SELECTED TEXT:
┄┄┄┄┄┄┄┄┄┄┄┄┄┄┄┄┄┄┄┄

We have with
$$f(z) = \frac{z^{k+1}}{(1-z)^2} \frac{nz^{n-1}}{z^n+1}
= \frac{1}{(z-1)^2} \frac{nz^{n+k}}{z^n+1} $$
and $\zeta_{n,q} = \exp(\pi i/n+ 2\pi i q/n)$
$$\sum_{x^n+1=0} \frac{x^{k+1}}{(1-x)^2}
= \sum_{q=0}^{n-1}
\mathrm{Res}_{\large z=\zeta_{n,q}} f(z).$$
This is also given by (residues sum to zero)
$$-\mathrm{Res}_{z=1} f(z)
-\mathrm{Res}_{z=\infty} f(z).$$
For the first of these we differentiate to obtain
$$\frac{n(n+k) z^{n+k-1}}{z^n+1}
- \frac{nz^{n+k}}{(z^n+1)^2} n z^{n-1}$$
Evaluate at $z=1$ to get
$$\frac{1}{2} n(n+k) - \frac{1}{4} n^2
= \frac{1}{2} nk + \frac{1}{4} n^2.$$
For the residue at infinity we get
$$-\mathrm{Res}_{z=0} \frac{1}{z^2}
\frac{1}{(1/z-1)^2} \frac{n/z^{n+k}}{1/z^n+1}
\\ = -\mathrm{Res}_{z=0}
\frac{1}{(1-z)^2} \frac{n}{z^{n+k}+z^k}
\\ = -\mathrm{Res}_{z=0} \frac{1}{z^k}
\frac{1}{(1-z)^2} \frac{n}{z^{n}+1}$$
This is
$$-[z^{k-1}] \frac{1}{(1-z)^2} \frac{n}{z^{n}+1}.$$
With $k\le n$ only the constant term from $\frac{n}{z^{n}+1}$
contributes and we get
$$-[z^{k-1}] \frac{n}{(1-z)^2} = -nk.$$
Adding the contributions from the residues at one and at infinity
and flipping the sign we thus obtain
$$-\left(\frac{1}{2} nk + \frac{1}{4} n^2
- nk\right)

┄┄┄┄┄┄┄┄┄┄┄┄┄┄┄┄┄┄┄┄

DATASET EXTRACT:

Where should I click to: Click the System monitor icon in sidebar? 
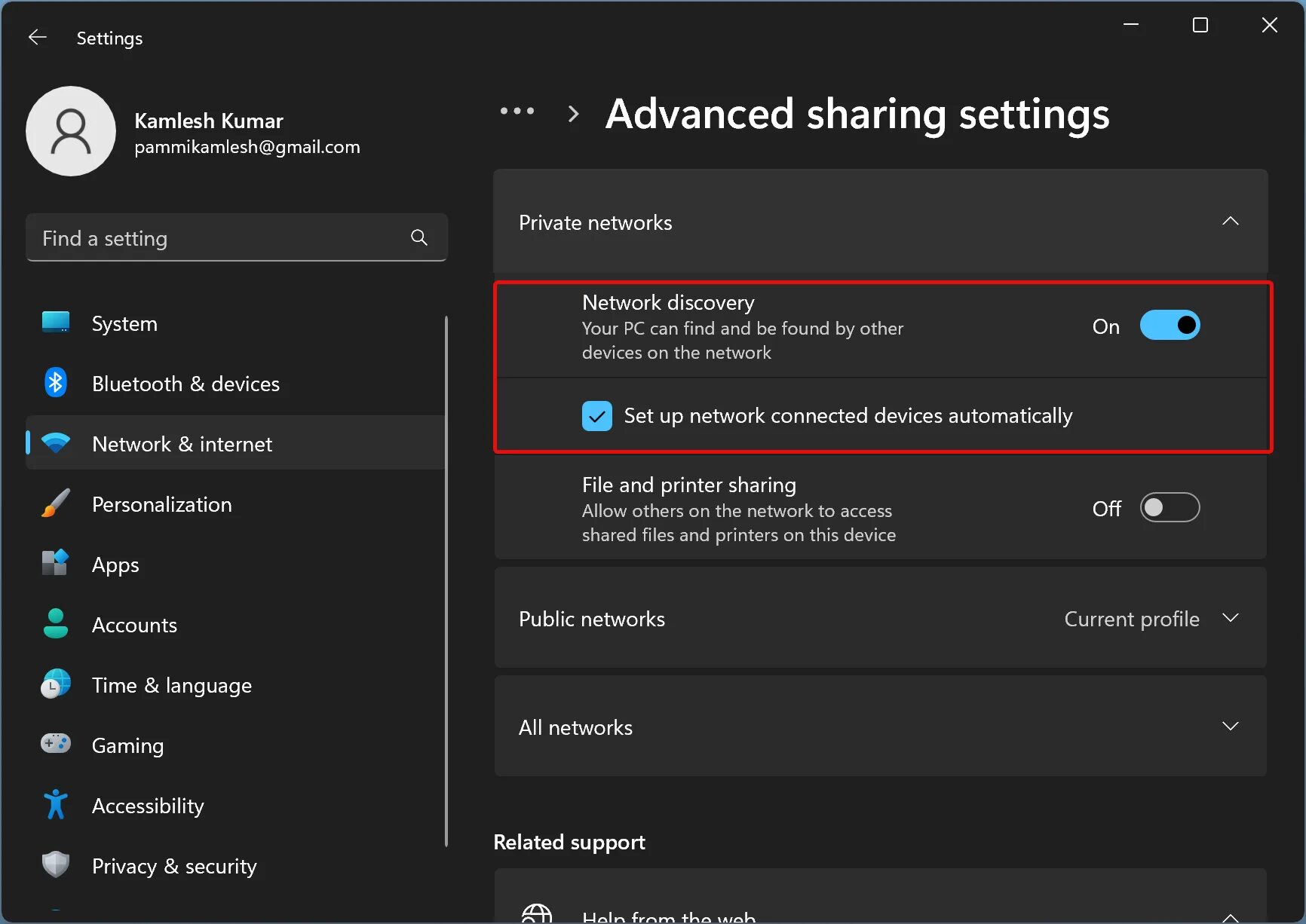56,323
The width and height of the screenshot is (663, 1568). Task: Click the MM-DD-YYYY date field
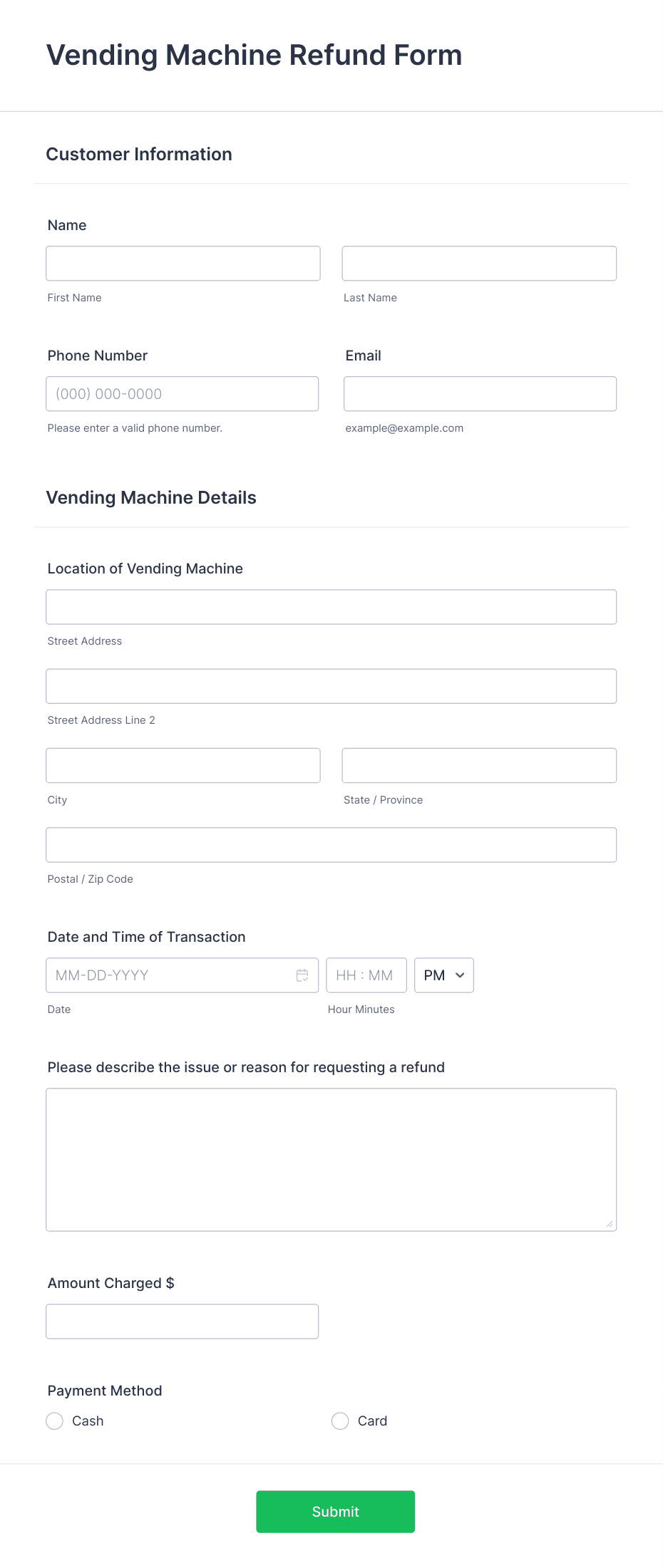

┄┄┄┄┄┄┄┄┄┄┄┄┄┄┄┄┄┄┄┄

REQUEST 1: According to the residue derivation, what condition on k ensures that only the constant term from n/(z^n+1) contributes?
REQUEST 2: Write out the part of the residue derivation that opens with the words containing "We have with" and closes with "sum to zero)".

RIGHT ANSWER 1: k ≤ n

RIGHT ANSWER 2:
We have with
$$f(z) = \frac{z^{k+1}}{(1-z)^2} \frac{nz^{n-1}}{z^n+1}
= \frac{1}{(z-1)^2} \frac{nz^{n+k}}{z^n+1} $$
and $\zeta_{n,q} = \exp(\pi i/n+ 2\pi i q/n)$
$$\sum_{x^n+1=0} \frac{x^{k+1}}{(1-x)^2}
= \sum_{q=0}^{n-1}
\mathrm{Res}_{\large z=\zeta_{n,q}} f(z).$$
This is also given by (residues sum to zero)